Over the course of 25 years, Banks published many novels in the Culture series, which explored the complexities of a post-scarcity, technologically advanced, and ostensibly utopian society. Banks' Culture books (written under the name Iain M. Banks) combined whimsical humor, political intrigue, and intricate world-building in an examination of what it might actually look like to try to create a perfect world, and what happens when you fail. It's been described as an inversion of Star Trek's neoliberal society: "Iain M. Banks writes the heck out of utopian sci-fi, and he does it with a wink in the face of nihilism," wrote Mordicai Knode at science fiction site Tor.com after hearing of Banks' cancer.

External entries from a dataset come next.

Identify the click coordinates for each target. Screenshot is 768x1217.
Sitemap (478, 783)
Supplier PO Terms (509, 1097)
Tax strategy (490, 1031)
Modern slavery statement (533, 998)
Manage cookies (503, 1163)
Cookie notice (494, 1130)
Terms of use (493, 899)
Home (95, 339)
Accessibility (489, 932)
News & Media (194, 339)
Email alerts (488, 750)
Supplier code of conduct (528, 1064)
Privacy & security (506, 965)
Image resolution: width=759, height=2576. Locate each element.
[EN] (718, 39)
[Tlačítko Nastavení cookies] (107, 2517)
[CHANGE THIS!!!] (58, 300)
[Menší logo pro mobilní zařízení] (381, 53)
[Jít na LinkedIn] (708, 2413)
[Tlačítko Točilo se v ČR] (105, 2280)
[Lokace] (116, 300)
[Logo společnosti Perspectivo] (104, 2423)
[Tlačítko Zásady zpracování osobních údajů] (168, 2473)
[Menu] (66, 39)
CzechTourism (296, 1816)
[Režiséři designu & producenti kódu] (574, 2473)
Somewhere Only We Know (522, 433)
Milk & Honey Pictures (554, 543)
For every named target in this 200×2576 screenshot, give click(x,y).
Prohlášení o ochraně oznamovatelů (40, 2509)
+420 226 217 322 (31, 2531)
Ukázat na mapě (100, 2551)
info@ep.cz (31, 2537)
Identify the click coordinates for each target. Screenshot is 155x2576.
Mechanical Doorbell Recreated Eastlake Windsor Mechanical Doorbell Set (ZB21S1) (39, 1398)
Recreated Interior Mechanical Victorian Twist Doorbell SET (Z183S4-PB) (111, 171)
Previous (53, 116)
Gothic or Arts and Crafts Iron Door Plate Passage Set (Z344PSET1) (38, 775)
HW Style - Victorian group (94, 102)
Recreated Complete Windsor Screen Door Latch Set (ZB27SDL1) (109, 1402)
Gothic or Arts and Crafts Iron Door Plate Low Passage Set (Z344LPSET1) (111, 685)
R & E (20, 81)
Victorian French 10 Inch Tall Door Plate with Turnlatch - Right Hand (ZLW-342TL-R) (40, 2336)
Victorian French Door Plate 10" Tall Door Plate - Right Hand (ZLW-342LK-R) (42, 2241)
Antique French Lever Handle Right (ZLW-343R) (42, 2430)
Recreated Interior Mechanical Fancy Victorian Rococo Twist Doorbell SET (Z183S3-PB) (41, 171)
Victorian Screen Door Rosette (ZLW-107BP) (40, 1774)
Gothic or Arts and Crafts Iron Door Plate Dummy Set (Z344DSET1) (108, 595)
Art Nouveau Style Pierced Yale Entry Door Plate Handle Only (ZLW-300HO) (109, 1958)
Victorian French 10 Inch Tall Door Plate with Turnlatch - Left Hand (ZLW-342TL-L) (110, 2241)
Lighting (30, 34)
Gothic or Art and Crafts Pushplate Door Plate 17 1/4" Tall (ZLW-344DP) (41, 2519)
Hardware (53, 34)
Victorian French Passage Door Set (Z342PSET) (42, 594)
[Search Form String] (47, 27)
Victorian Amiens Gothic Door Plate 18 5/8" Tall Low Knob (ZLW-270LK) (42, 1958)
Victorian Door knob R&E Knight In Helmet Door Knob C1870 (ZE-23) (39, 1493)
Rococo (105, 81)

Outside the Culture series, his career was just as accomplished. His first novel, The Wasp Factory, was a relentless look at violence and power, written after several early attempts at publishing science fiction. The strange and stunted protagonist, Frank, "is supposed to stand for all of us, in some ways," Banks wrote in 2008, "deceived, misled, harking back to something that never existed, vengeful for no good reason and trying too hard to live up to some oversold ideal that is of no real relevance, anyway."

The Quarry, which will be released on June 20th, draws from Banks' own experience with terminal cancer. Though Banks will not be present for its release, the BBC writes that he received finished copies weeks ago and celebrated the upcoming publication. The Friends of Iain Banks site, which Banks used to post updates to friends and fans, will be updated shortly in memoriam.